But of course, moving to England facilitated the forming of The Pogues and the creation of a catalogue of classic songs that are yet again being compiled on the forthcoming Shane MacGowan live album.
“Back then no record company in Ireland like Claddagh or whoever would be interested in the Pogues,” he remembers. “They’d take one look at us and think that it was obscene and blasphemous and took the piss out of Irish music. The Pogues had nothing to do with punk. All we did was go to back to being a ceili band. The Popes are also ceili. It’s raw ceili. It’s not some modern ceili. What we did in The Pogues, and we are still playing exactly the same stuff in The Popes, is that we just went back to playing music the way it was played before the traditional purists came along. We were a straight up ceili band. We were not a punk band and we still aren’t a punk band. We only had one electric instrument!

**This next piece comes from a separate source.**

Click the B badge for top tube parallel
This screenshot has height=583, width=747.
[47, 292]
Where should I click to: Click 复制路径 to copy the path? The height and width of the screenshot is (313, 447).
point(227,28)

“There is a lot of swearing in the lyrics, but no more than hundreds of old traditional Irish songs which are far more obscene than anything I’ve ever written. Y’know wot I mean? When the Pogues took off, it was very funny to be paid money in pubs for singing the same songs we were getting thrown out for a year before. Tcchhhh!, Shane hisses, letting off the first of his trademark cackles.
Today, of course, we live in a squeaky clean pop climate that is the antithesis to MacGowan’s bawdy ballads.
“I believe there will be a backlash against all this crap music which is being played,” he opines.” I believe that my continued popularity, along with Ronnie Drew’s, Christy Moore’s and so on, shows that Irish music is still huge on the East coast of America and Europe, even outside Irish American circles. It is in some ways like the ’70s when the youth embraced reggae in England and Europe. Y’know wot I mean? The record companies have to wise up that it’s happening down the country and not in all these trendy places in Clare like Doolin. Mind you, I think Irish pop shit is better than English pop shit or American pop shit. It always has been. I think the showband singers like Brendan Boyer and Joe Dolan were always genuinely great pop artists. Even your average show band in Ireland was much better than your average poxy rock’n’roll beat group or blues band in England or America like Boney M or Smokie or any of that fucking shit,”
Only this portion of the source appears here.